The Mac at 25: Successes, regrets, Apple's had a few

5 things Apple did right and 5 things it didn't over the last quarter-century

The Perfomas -- oh God, the Performas

After Apple disgorged Steve Jobs and brought in ex-soda CEO John Sculley, the latter got the idea to spew out many SKUs of Macs. This was the Perfoma line, designed to be less intimidating than the Mac itself (intimidating?), but the sheer landslide of barely distinguishable models was intimidating enough. With the same basic hardware, there were educational models, direct sales models, models for sale at a mass-market retailer ... each software bundle might be a little different from the others, but who could keep track?

Also, it didn't help that most Perfomas were, well, crap. The quality ranged from not so great to awful. For example, the 4400 -- a "fat pizza box" desktop -- was supposed to be targeted at casual business users, but it was so poorly built that peripherals would suddenly not work, hardware glitches would cause hard crashes, and so on.
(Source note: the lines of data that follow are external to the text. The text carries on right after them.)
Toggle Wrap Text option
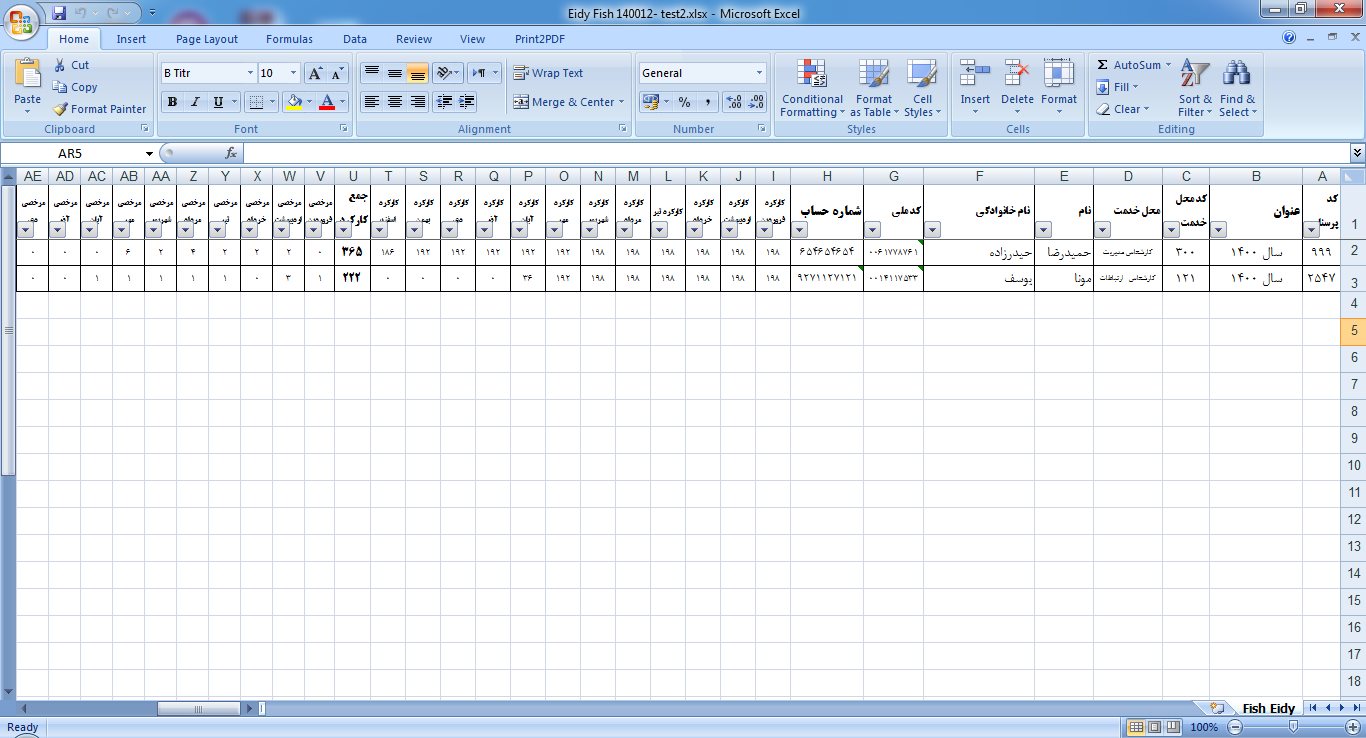This screenshot has height=738, width=1366. tap(548, 73)
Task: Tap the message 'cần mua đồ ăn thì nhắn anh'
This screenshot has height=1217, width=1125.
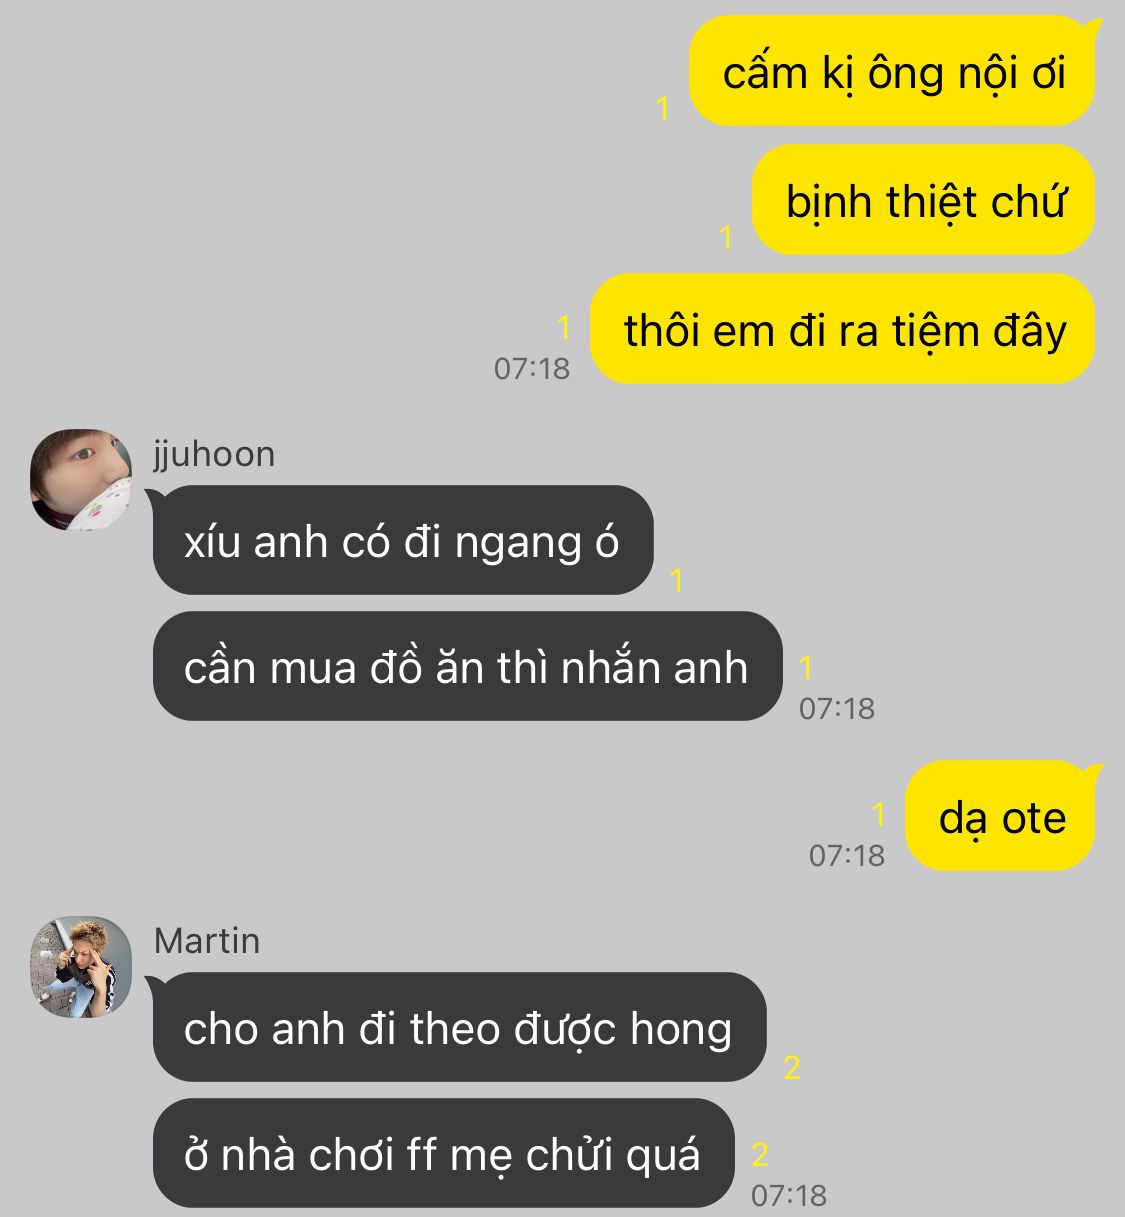Action: pos(467,666)
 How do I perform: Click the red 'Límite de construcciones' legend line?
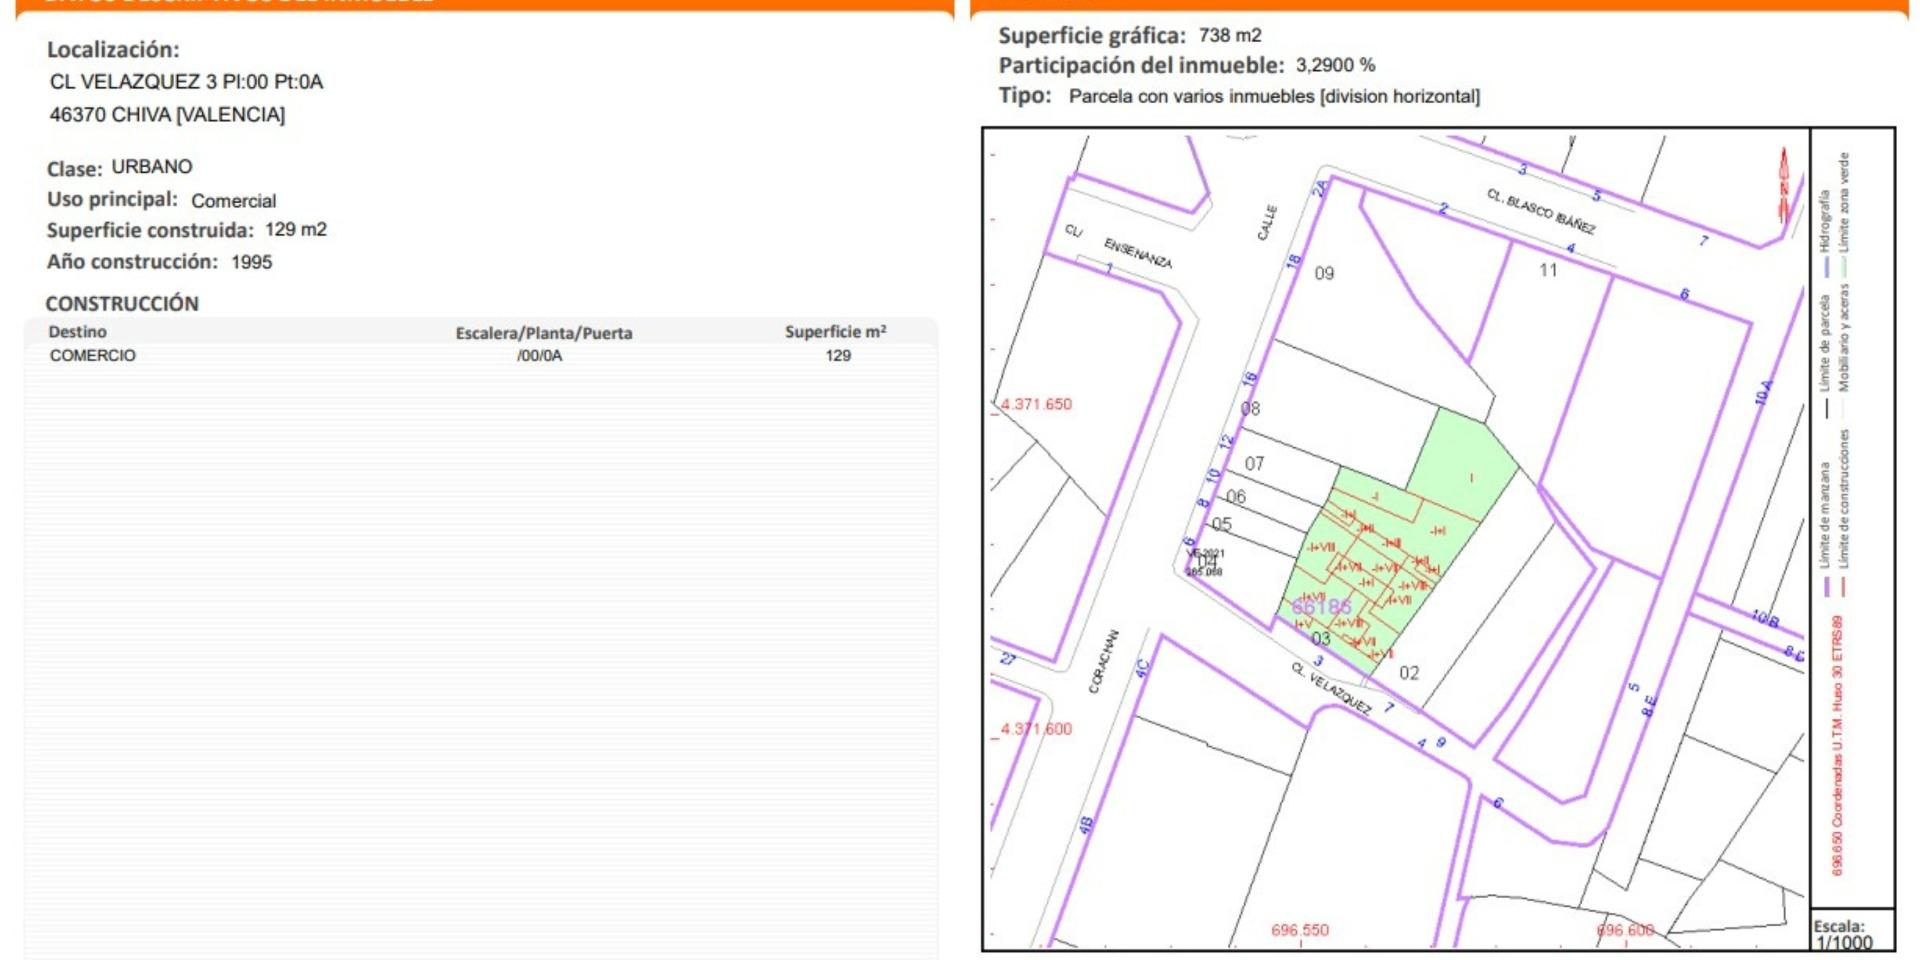pos(1844,586)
Needless to say, this adversely affected Apple's image of providing high-quality products. Soon after his second coming, Jobs made quality Job 1, or something like that. He also quickly stripped down the product matrix: one consumer laptop, one pro laptop, one consumer desktop, one pro desktop. There is no Step 5.

The cloning vats

From 1995 to 1998, Apple tried something new: licensing. It's been an article of faith among the "Apple will die ... any day now" crowd that the company made a fatal mistake in restricting Mac operating system use to actual Macs. The idea was that if Apple became just an operating system vendor, like Microsoft, it would grow like topsy, like Microsoft.

Shaky logic there, but Apple tried it. Starting in the non-Jobs era, I should add.

The strategy did have some salutary effects, not the least of which was enabling Power Computing's awesome ad campaigns . Daystar Digital experimented with then-unusual multiprocessor configurations; some lower-priced Mac clones hit the market; some companies pushed the build-to-order and direct sales models; and Power Computing armed itself with ex-Apple engineers to push a few technical boundaries.

But the hardware licensing agreements were awkward, shortsighted and restrictive -- Apple never quite seemed to commit. And the third-party developers, without strong Apple support and with high licensing costs, couldn't find a way to offer products significantly different from Apple's own. After Jobs' return, he decided to end the licensing experiment. His rationale: It had begun too late to really make a difference, and the clones were cutting into Apple's own sales instead of expanding the market. In late 1997, the whole shebang wound down, with Apple buying some of Power Computing's assets for $100 million.